A little bit about me first, I am a type 1 diabetic and have been since I was 22. I was misdiagnosed type 2 by my PCP because of an elevated A1C and being "over age 18".
I was put on numerous type 2 medications, all of which failed and dropped from 170lbs to 128lbs before my liver started to fail and my PCP referred me to a gastroenterologist who referred me to my endocrinologist.
She was amazing, she started me on MDI, helped me figure out Insulin:carb ratios, and did an antibody test (which came back negative but she said that was not surprising if it wasn't right at the beginning and she said I could test positive for antibodies at anytime and negative at any time because you don't ALWAYS make them right away). Anyways, my c-peptide came back that I wasn't akin any insulin soooooo Type 1 was established and then I worked towards getting my pump which I have now been on for 2 years.
I am in school (for nursing) and I had drop down my hours at work to finish clinicals so I lost my health insurance and had to pay out of pocket for a different one. In order to save money (a lot of money) I elected to switch companies. The new company isn't accepted by my endo (my 1st mistake I know). So, I had to pick a new PCP and a new Endo… DISASTER happened:
First of all my new PCP wouldn't prescribe ANY insulin because she "is not comfortable with prescribing insulin for a pump." Weird because she had no trouble with the xanax prescription but the insulin to keep me alive was an issue…
So, she made a referral to an Endo and gave me a paper with the date and time which was last monday. I showed up to the new endo, and they had no record of my appt. I showed them my paper and they said the doctor had already left for the day and the paper I had isn't from their office… duh it was from my PCP. So, they called my PCP (mind you I was literally crying at this point). PCP says "oh no idea what happened cause we called and spoke to someone over there to set it all up… can you get her in ASAP?"
The endo reschedules me for this monday (yesterday). I was so pissed when I left I wasn't even going to go. I cried all the way home because I'm running low on supplies and have very little insulin left and they don't seem to care. I am also terrified of doctors and hater going to the endo even my old endo who was amazing and supportive.
So, my fiance made me suck it up and go. And I decided to put my best foot forward and give the new endo a legit try. Maybe it wasn't their fault? I went in yesterday for an 11a appt. After listening to the girls in the office behind the glass window for a good 30 minutes talk about "still not having that girls records from the other doctor," they informed me that they still did not have my records but that my old endo was hopefully faxing them right now because they called and asked. (Later I found out that the new endo ever called the old one like they said they were going to the previous week! That's why they had no records when I showed up… they never requested them as they said they would!)

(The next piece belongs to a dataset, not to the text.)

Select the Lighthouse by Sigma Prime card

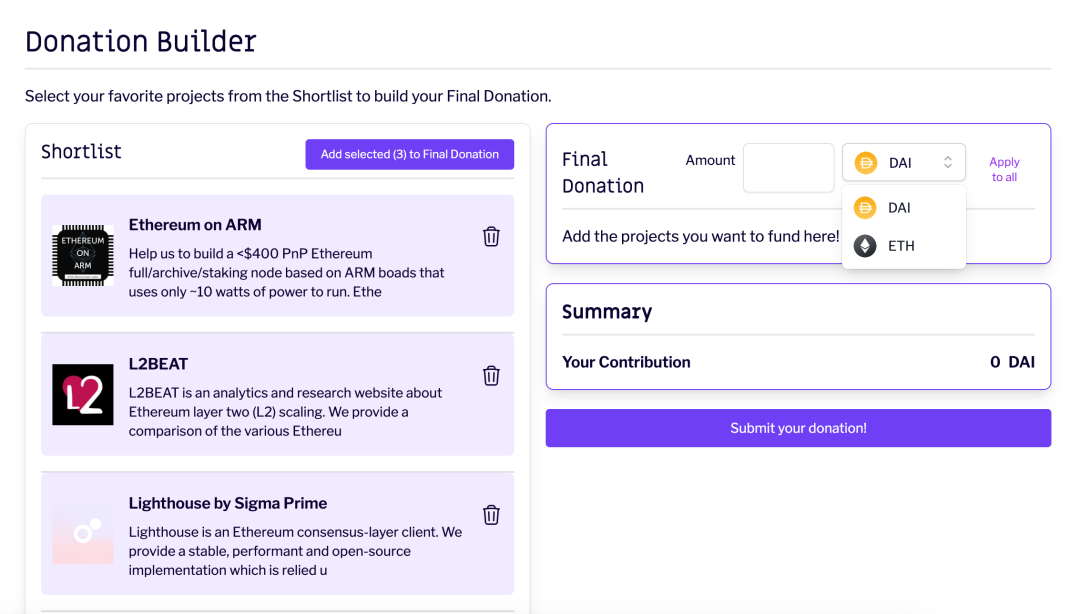[x=278, y=534]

After waiting for another 30 minutes they decided to see me without my old end's records which terrified me. So they took me back and the medical assistant stated they didn't need any old records to see me and everything would be fine blah blah blah. Resident came in and talked to me for like 5 minutes…. then the infamous new endo finally made an appearance… for a whole 90 seconds. He literally did NOTHING. He kept asking WHY I was on a pump and how I know Im type 1 and Do I know how rare that is… and what was my c-peptide and then he asked the be all and end all question that made me loose all hope, "Why exactly are you here?"
SERIOUSLY!?!?!?! I have explained to numerous people in your office why I am here. So I took a deep breath and said I needed supplies for my pump and insulin… and he said "Oh I don't do that… you need to talk with so and so up front… come here" he took me back up front and said "SO and So, help her."

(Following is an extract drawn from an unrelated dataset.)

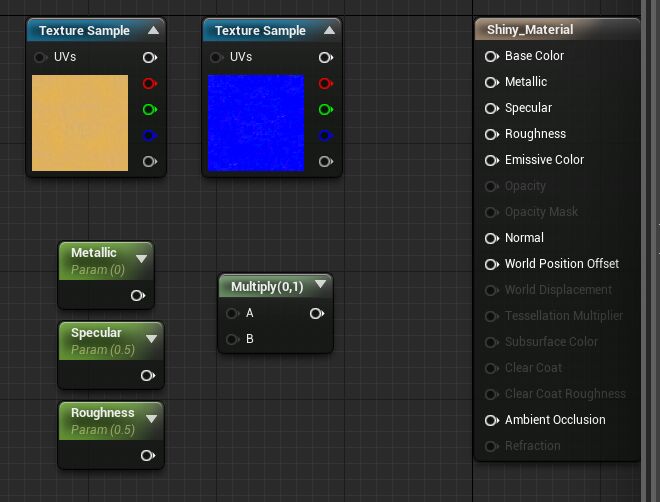The width and height of the screenshot is (660, 502).
Task: Expand the Specular Param node arrow
Action: [x=151, y=339]
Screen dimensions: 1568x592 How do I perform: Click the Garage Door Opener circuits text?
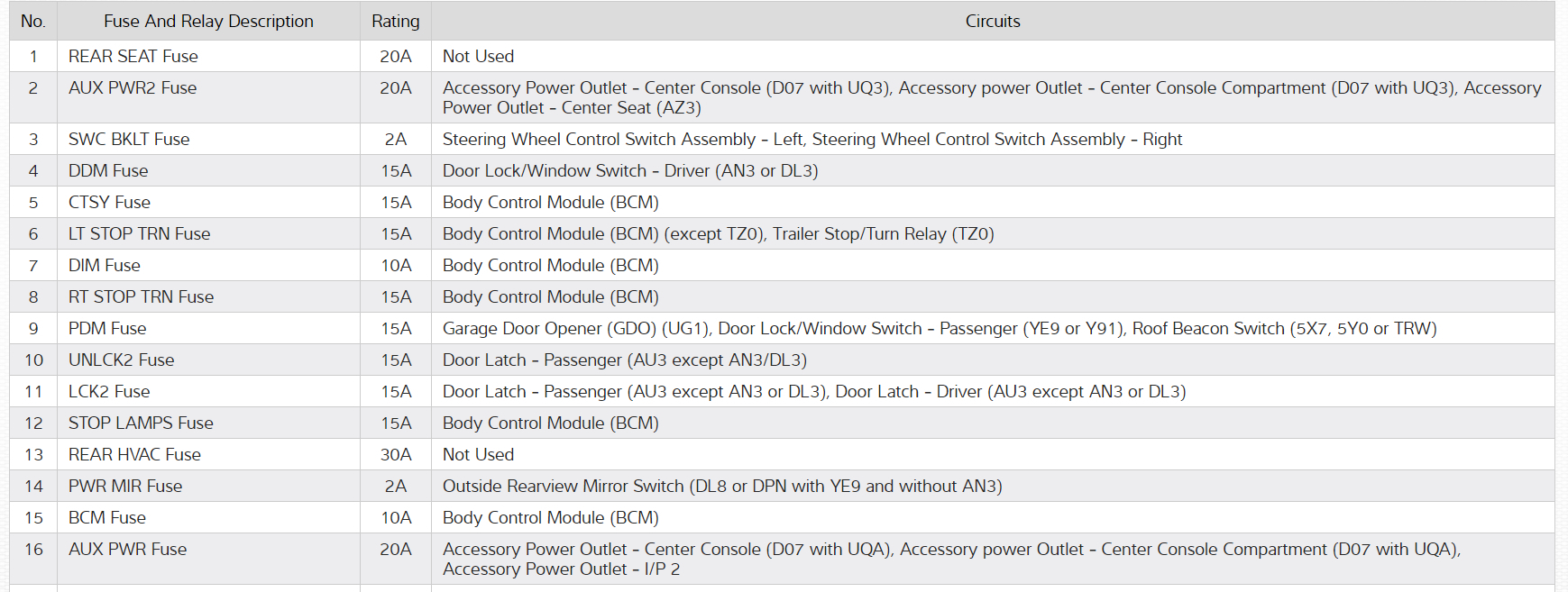pyautogui.click(x=939, y=328)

That was it! The girl he asked to help me was not able to help me. I still have no supplies for my pump and no insulin as of yet!
I worked for a very very very long time and put in a lot of work fighting to get to wear I am right now. I am terrified I am going to lose all the work I have made with my diabetes and end up VERY sick if not dying from this before I get through this year.

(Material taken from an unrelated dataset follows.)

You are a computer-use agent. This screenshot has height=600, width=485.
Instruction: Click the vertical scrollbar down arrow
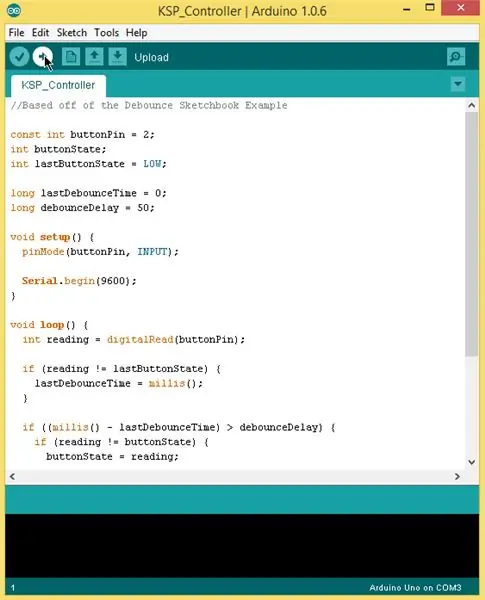pos(472,462)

My blood sugars are high, I'm depressed, and I don't know that I will have the insulin I am going to need to keep it under control.
I called the health insurance company which informed me that I can't change policies until open enrollment next year because my policy already started. But I can cancel theirs if I don't like it… but I can't get anything comparable without paying WAAAAAAAAAY more out of pocket.
I'm so sorry to vent here, but this is the only place I know of where people might have creative or applicable ideas to help me. So, What are my options?